Unfortunately, I know nothing about Portuguese inheritance law. But let's assume for one minute that Portuguese law will follow UK law (as some european jurisdictions do when the testatrix is not ordinarily resident in that country). I assume your friend is ordinarily resident here.
I would suggest that she makes a Portuguese Will which leaves the entirety of the portuguese property to the daughter. If she is unable to do that I would suggest that the daughter does NOT pay rent (this will mean that if it comes to a claim under the Inheritance (Provision for Family and Dependants) Act 1975, the daughter has a better "needs" based defence.
Had she got a bit longer, I'd suggest transferring the property into daughter's name but you really need to do that more than 6 years prior to death to prevent it being "clawed" back under the anti avoidance provisions under that Act. She *could* transfer it to her absolutely now and write in the Deed that it is in consequence of her natural love and affection for her daughter and to ensure that the business she intends to run has a sound basis. that *might* work under anti avoidance provisions.
I didn't see the original thread otherwise I would have corrected one or two points. The son can make a claim on the estate under the above act whether or not he was dependent – all he needs to be is a son. I accept that the more independent the two are, the weaker the claim, but if you look at cases like Illot v Mitson (where an estranged daughter still got an award) nothing is set in stone. Whilst the testatrix can, as has been suggested, leave a side note saying why she does not wish her son to inherit (this can be taken into account by the Court), such letters are seen as a little self serving.
I do think the key to this could be some very well drafted attendance notes by a solicitor.
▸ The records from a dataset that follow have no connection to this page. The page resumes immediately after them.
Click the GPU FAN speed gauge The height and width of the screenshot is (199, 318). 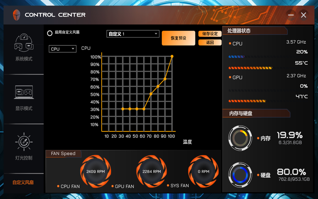pos(152,171)
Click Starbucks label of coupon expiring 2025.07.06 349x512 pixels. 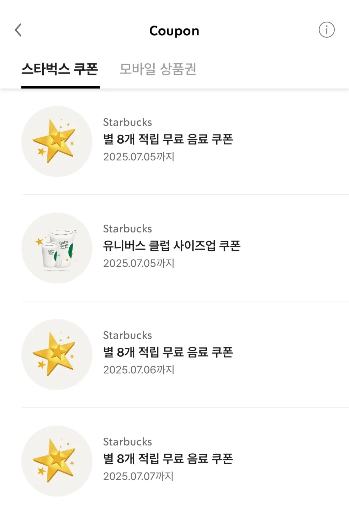(127, 335)
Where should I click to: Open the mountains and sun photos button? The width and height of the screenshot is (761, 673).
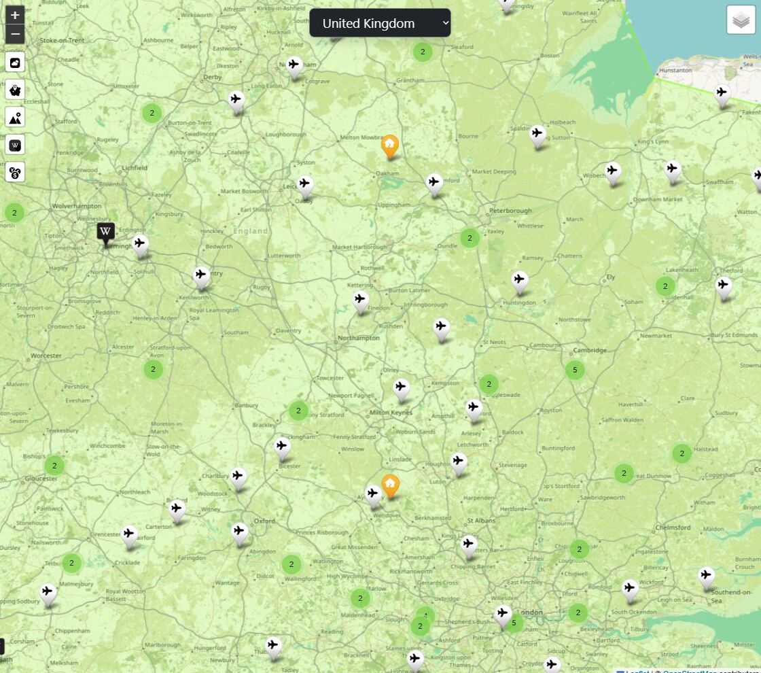(14, 117)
They will always be considered by the Court.
It was suggested on the other thread that she should use an “in terrorem” clause (ie, I leave him x, but if he contests the Will he gets nothing). As was properly pointed out by Tony, unless a significant sum is left, this is unlikely to be worth doing. The difficulty is, IF she leaves him a sum, this may lead the Court to form the view that she felt under a moral obligation to do so (which broadly relates to one of the factors under the Act).
I think the best she can do is see a solicitor (preferably a member of the Probate Section of the Law Society or a STEP member) and get all her affairs in order. To look on the bright side, if the son has no money he won’t be able to afford a lawyer to take this on and given the legal aid cuts is unlikely to get Legal Aid. I doubt he would be able to afford a premium for After the event insurance either.